Halo: A Fistful of Arrows

"Oh, and before you close your browser and fire up some weekend Halo, head over to HBO and check out A Fistful of Arrows. It's incredible."
Eric "Urk" Osborne, Community Manager of Bungie

Halo: A Fistful of Arrows is a Halo Fan Web Comic written by the comic and concept artist Levi Hoffmeier, commonly known as Leviathan, also the author of A Sangheili's War is Never Over. It takes place after the events of Halo: Reach, and revolves around the story of Noble Team's sole survivor Jun and what happens to him between the events of the game and Halo First Strike.

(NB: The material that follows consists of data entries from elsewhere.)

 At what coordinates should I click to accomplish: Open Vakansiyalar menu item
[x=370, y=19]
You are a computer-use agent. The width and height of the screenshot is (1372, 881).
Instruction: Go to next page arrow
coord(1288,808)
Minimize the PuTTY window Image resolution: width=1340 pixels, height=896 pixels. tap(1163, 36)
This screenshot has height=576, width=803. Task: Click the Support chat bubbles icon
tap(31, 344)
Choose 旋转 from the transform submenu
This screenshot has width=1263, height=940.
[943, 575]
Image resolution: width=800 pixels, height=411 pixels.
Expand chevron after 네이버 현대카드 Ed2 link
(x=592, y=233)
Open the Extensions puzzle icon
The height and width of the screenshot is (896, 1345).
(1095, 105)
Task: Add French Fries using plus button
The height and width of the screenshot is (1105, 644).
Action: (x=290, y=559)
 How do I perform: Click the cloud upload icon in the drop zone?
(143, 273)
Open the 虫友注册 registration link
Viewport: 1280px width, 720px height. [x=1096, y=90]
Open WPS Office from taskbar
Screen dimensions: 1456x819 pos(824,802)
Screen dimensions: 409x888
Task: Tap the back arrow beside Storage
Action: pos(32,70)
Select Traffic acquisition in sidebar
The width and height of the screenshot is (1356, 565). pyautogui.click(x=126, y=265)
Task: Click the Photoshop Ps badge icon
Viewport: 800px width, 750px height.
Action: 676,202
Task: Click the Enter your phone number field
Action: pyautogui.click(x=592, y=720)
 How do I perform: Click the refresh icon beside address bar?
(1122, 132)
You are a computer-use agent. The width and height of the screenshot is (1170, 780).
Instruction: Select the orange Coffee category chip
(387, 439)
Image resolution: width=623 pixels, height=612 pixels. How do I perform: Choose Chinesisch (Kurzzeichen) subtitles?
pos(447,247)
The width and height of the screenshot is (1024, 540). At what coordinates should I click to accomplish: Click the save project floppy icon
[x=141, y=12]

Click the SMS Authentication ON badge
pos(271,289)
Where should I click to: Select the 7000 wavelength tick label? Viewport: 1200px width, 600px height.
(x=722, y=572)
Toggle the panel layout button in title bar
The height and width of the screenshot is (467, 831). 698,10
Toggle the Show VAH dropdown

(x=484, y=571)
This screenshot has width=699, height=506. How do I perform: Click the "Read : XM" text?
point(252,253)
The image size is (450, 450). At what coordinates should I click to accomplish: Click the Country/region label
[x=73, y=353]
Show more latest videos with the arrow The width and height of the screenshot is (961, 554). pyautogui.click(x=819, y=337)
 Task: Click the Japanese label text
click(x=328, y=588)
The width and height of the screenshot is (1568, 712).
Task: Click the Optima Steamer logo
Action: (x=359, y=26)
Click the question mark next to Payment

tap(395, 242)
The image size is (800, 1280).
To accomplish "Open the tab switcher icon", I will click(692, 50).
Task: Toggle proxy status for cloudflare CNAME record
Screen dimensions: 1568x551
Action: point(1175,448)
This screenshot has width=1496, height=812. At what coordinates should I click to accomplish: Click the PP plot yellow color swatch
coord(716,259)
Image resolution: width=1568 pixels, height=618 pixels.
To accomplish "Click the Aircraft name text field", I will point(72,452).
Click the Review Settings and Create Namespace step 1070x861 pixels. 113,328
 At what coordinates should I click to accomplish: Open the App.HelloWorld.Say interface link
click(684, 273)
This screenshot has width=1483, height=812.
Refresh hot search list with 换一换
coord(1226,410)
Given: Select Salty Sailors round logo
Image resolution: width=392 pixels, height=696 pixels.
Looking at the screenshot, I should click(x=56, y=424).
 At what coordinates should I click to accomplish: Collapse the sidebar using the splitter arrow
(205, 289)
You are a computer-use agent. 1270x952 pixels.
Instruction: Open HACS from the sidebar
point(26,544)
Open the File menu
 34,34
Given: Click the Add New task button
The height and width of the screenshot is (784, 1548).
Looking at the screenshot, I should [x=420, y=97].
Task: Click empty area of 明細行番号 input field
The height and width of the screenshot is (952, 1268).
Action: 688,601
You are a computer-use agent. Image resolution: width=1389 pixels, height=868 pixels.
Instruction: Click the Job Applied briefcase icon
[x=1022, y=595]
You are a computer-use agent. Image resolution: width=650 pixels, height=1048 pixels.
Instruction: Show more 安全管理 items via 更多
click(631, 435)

It's August 30th 2552, the Fall of Reach, and Jun and Dr. Halsey are fleeing the battle on their Pelican. Halsey intends to return to CASTLE Base, her nigh-impenetrable fortress beneath Reach's Menachite Mountain. However, she is still frosty toward Jun, aware that he is a Spartan not from her original program, while Jun himself is struggling with his failures in past missions, coupled with his current one to keep Halsey safe. Various flashbacks, including one extracted video feed by Halsey's AI (and "older sister" to Cortana) Kalmiya, shed light on the past of Jun, particularly regarding one difficult op to capture an Insurrectionist leader, and how when the weight fell on Jun to save the mission, he stumbled...

Oh yes, and the Covenant's invading. It's a great time to be under pressure.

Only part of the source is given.